Garzón es uno de los principales mentores de esta idea, pues su tesis de grado fue una investigación histórica del sector, pero su visión, como él mismo lo subraya, es integrar a sus propios habitantes en estos emprendimientos.

Por el momento existen agencias de turismo que hacen recorridos. En la “calle angosta” se han realizado eventos con el apoyo de las universidades e instituciones públicas en las que él ha sido un colaborador pero insiste en que quienes participan muchas veces no viven en el barrio. Su mayor deseo es que “la historia de la José Domingo Albuja la cuenten sus propios habitantes”.

Memorias. Madgalena Ramírez recuerda como era el barrio antes de que existiera la avenida El Retorno.

La gente se reunía el 3 de mayo para celebrar las fiestas del barrio, en julio para la misa del Divino Niño, y en septiembre para honrar a la Virgen de Fátima. Estas dos últimas actividades aún continúan.

Motivados por la fe católica, un grupo de 30 jóvenes creó el Comité ProCapilla Reina de Fátima y con el trabajo de los mismos habitantes y el aporte del Gobierno Provincial, en ese entonces administrado por don Luis Mejía Montesdeoca, levantó lo que ahora es su capilla. Orgullosa, doña Enma Prado nos abrió las puertas de la capilla para contar sus anécdotas. Ella es la encargada de mantener limpio el pequeño templo y poner flores a las imágenes religiosas.

Su mayor alegría son los cuadros del viacrucis traídos desde Bogotá gracias a una donación.

Aída Tito es otra de las vecinas que comparte sus remembranzas. Ella vive 47 años en esta calle y la recuerda estrecha y empedrada y el espacio en donde funciona actualmente el Centro de Capacitación Municipal (Cecami) lleno de árboles.

Para llegar a esta vía es necesario ubicarse en la esquina de la Cruz Verde y caminar unos metros por donde termina la avenida Teodoro Gómez. Allí una vivienda con balcón le indica que debe iniciar su recorrido. Son casi 500 metros en donde se puede encontrar tiendas, una cancha deportiva, un liceo y la capilla.

A paso normal se tarda 6 minutos en recorrerla y se encuentra de todo, hasta servicio de terapia para curar el estrés. La leyenda que dio a conocer al barrio cuenta que hace muchos años atrás, un indígena que tenía un gusto especial por el licor iba todas las madrugadas hasta el mercado para adquirir carne de primera y comercializarla; siempre con unos tragos encima.
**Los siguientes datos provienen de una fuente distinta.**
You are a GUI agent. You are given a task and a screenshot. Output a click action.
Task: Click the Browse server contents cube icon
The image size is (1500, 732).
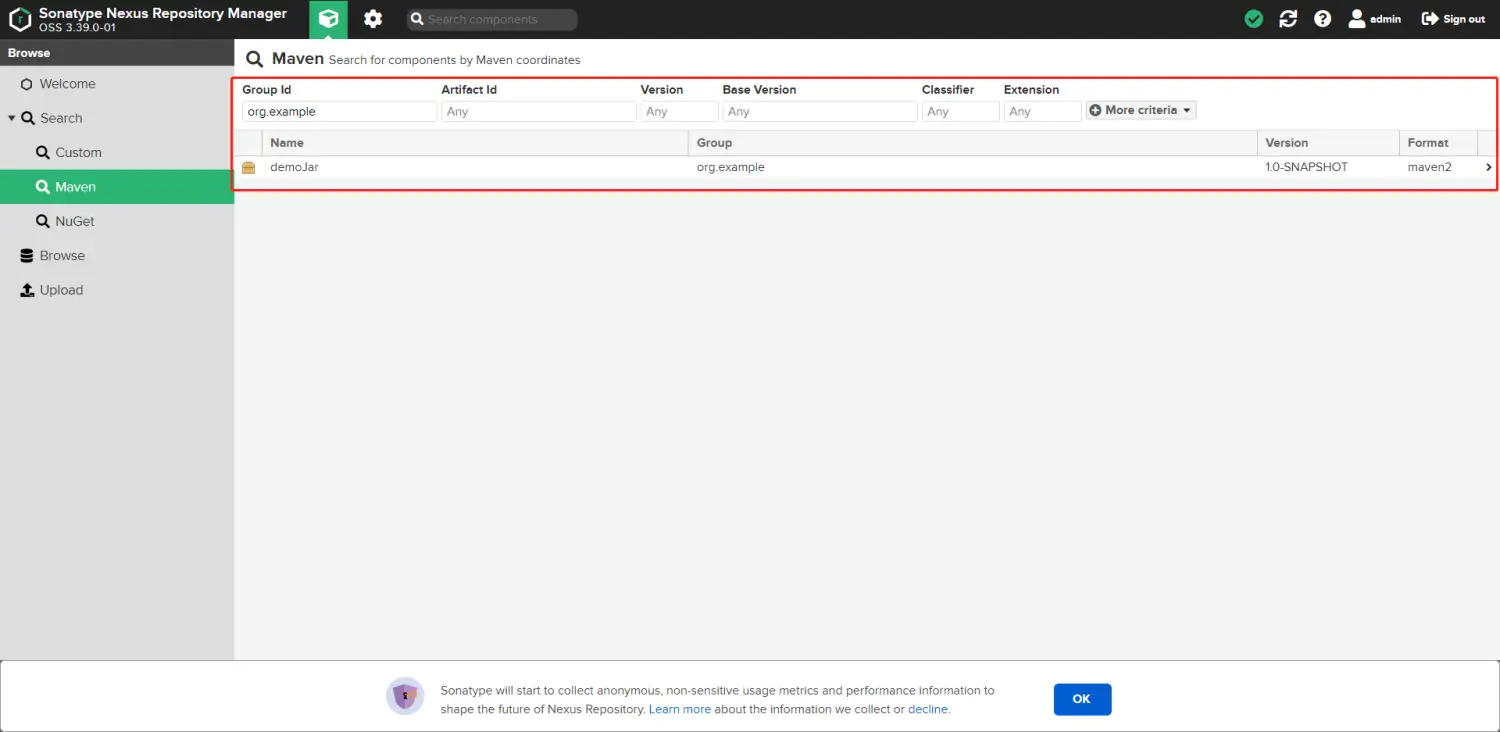click(328, 19)
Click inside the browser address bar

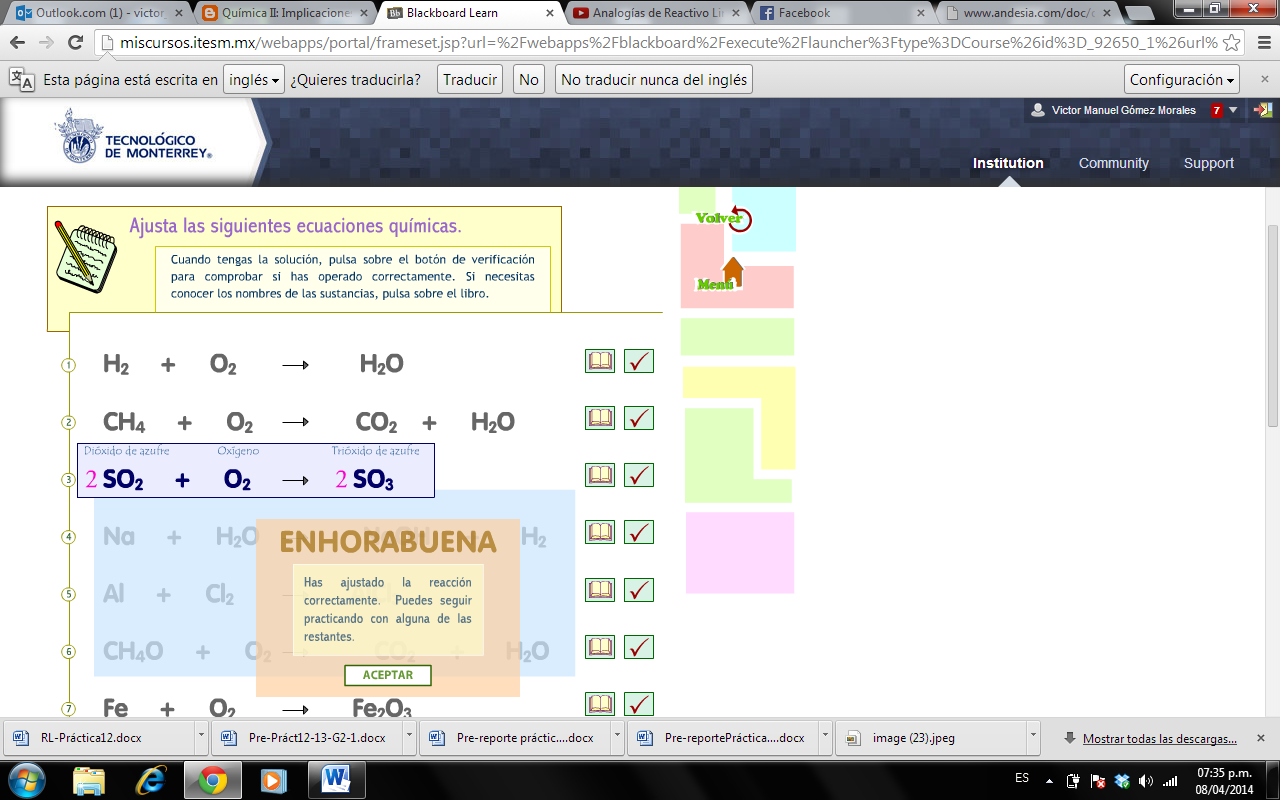coord(600,45)
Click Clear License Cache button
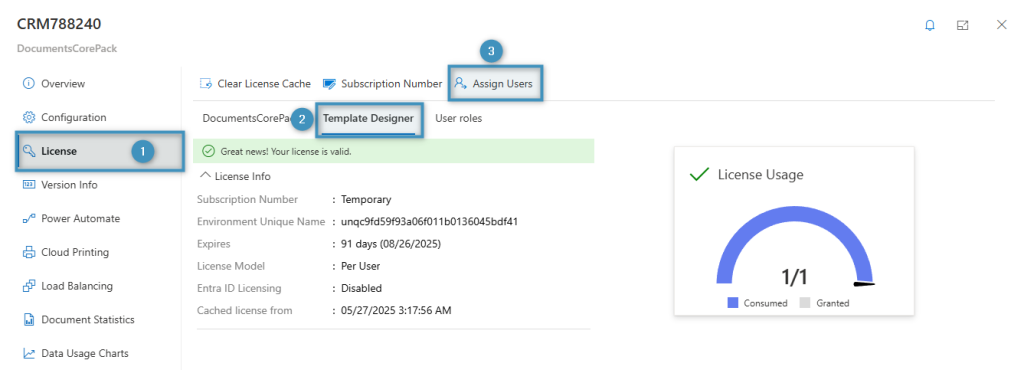 pos(255,84)
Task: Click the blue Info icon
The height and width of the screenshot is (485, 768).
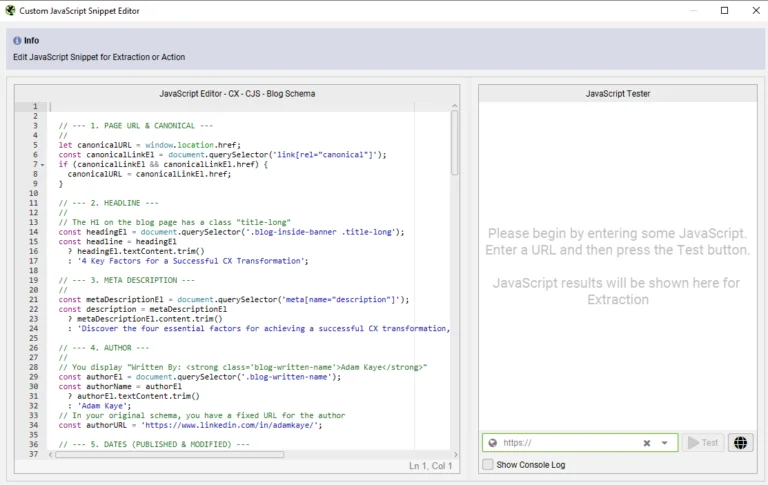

Un día un fantasma lo sorprendió en su trayecto. El hombre asustado dejó caer su sombrero y olvidó el alpargate. De inmediato, fue a la casa de su novia a contarle lo sucedido y decidieron regresar al lugar para buscar las prendas pero no encontraron ni el sombrero, ni el alpargate, sino en su lugar, una piedra con la huella de la pisada del extraviado alpargate. ¡Qué buen susto, ¿verdad?!

La vía en las mañanas no es muy transitada pero hay autos que circulan a velocidad y es un riesgo.
Los vecinos construyeron esta capilla que ya tiene aproximadamente 30 años. Hay versiones distintas sobre la fecha exacta.
Los vecinos se toman la vía durante las jornadas culturales. Se pretende hacer estos eventos sin cerrar definitivamente el tránsito.